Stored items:
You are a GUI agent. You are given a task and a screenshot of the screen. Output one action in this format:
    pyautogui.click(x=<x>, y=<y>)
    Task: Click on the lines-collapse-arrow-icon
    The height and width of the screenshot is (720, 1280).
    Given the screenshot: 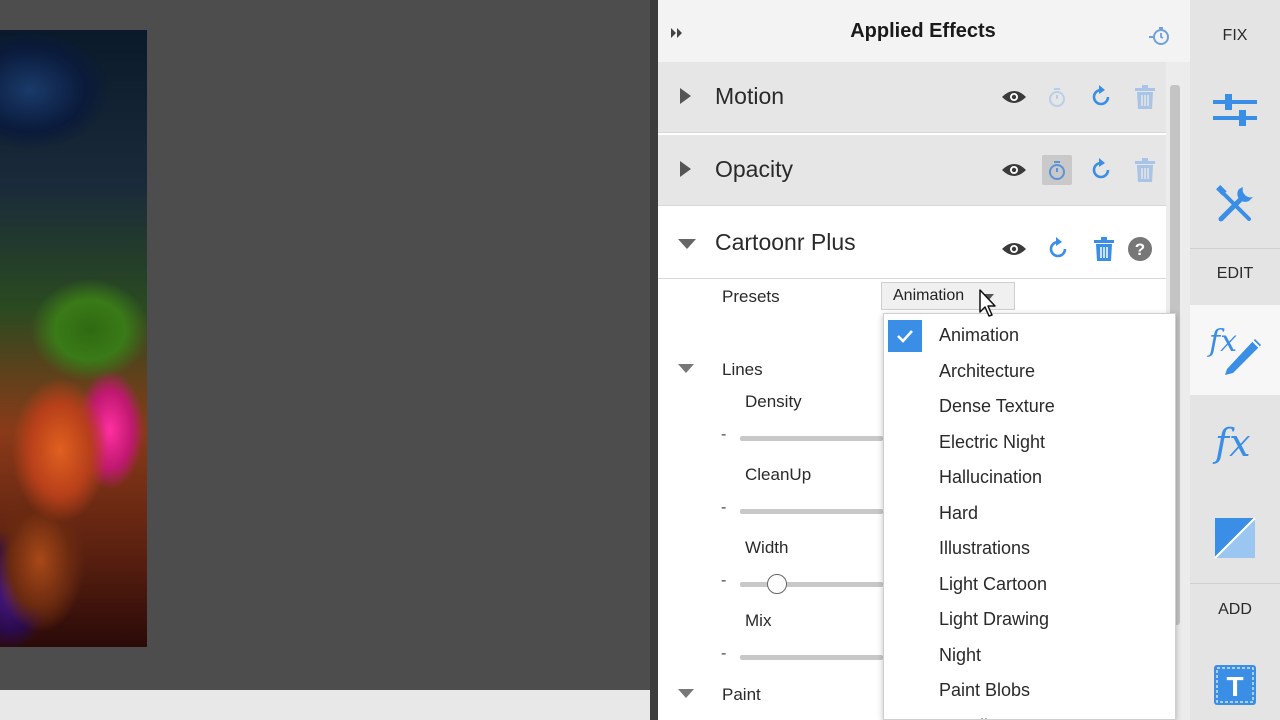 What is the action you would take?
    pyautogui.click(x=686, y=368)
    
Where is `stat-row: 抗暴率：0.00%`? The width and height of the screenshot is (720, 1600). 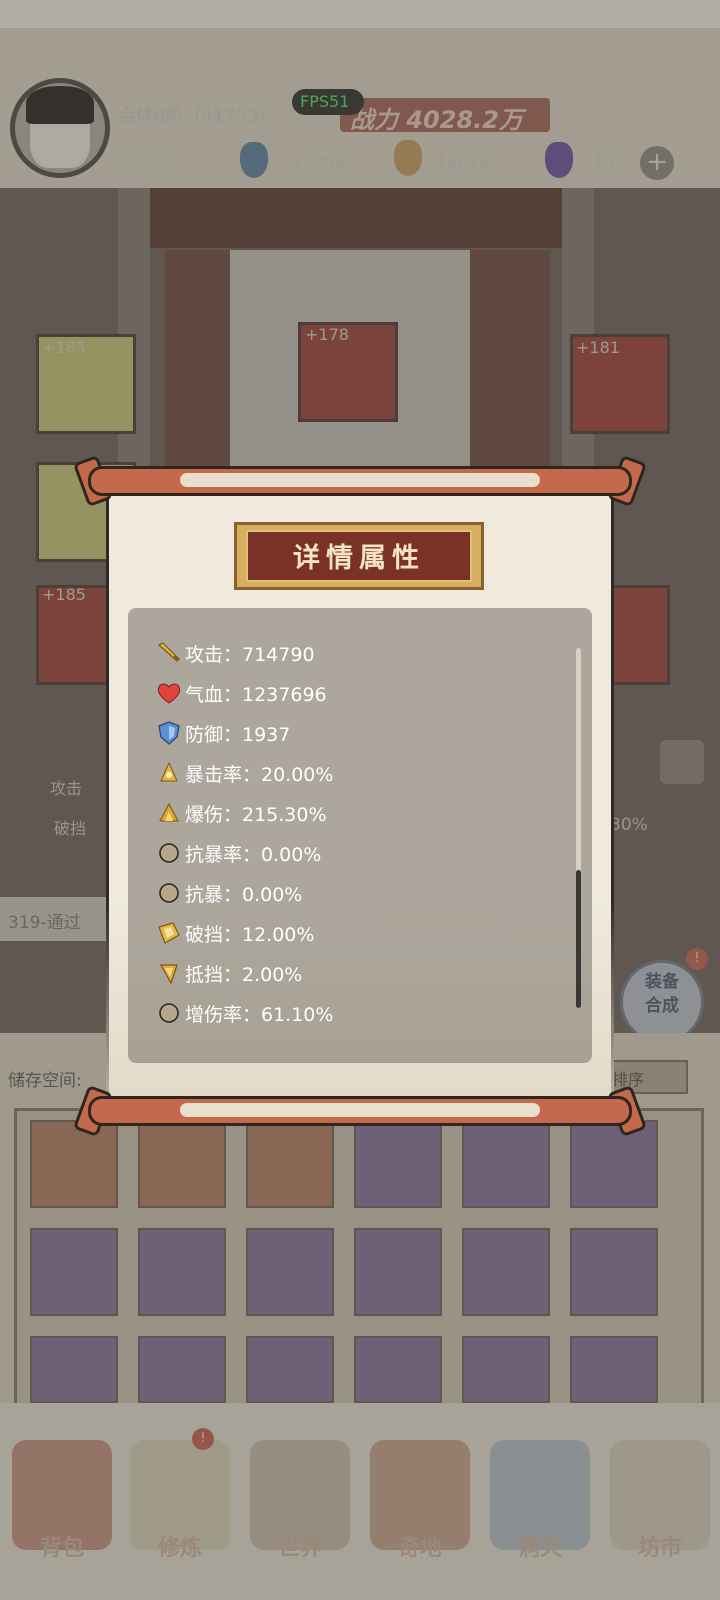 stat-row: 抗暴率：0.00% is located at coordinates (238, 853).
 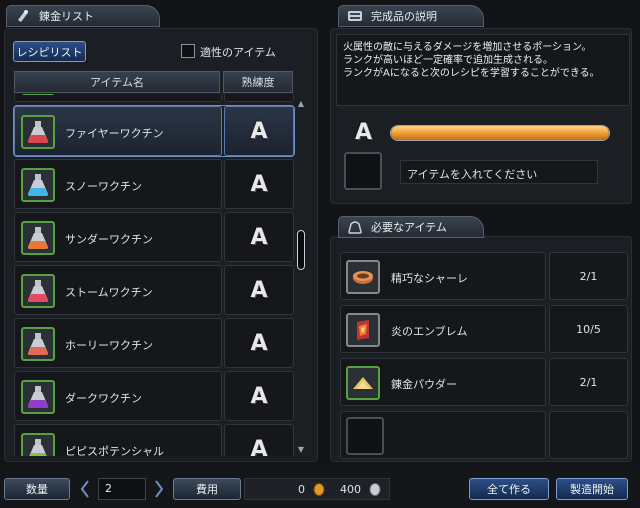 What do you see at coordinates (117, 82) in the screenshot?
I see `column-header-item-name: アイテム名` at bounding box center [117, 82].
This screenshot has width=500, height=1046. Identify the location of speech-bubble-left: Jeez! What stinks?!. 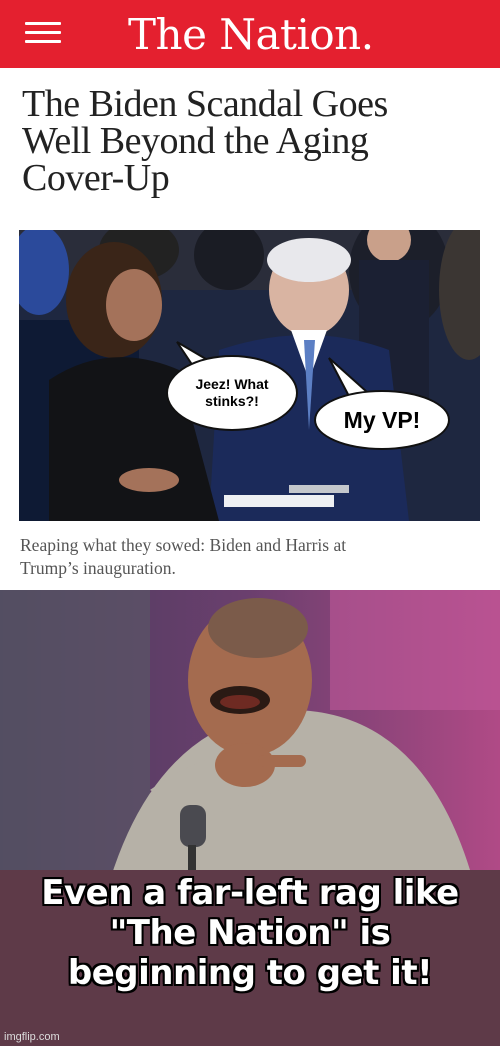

Your objective
Return the part of the entries that opens with the line containing "What do you" and continues through the end of the entries, copied line for line. Leave the pictures out of your answer.

Solution to the exercise
  What do you see at coordinates (117, 82) in the screenshot?
I see `column-header-item-name: アイテム名` at bounding box center [117, 82].
This screenshot has width=500, height=1046. Identify the location of speech-bubble-left: Jeez! What stinks?!. 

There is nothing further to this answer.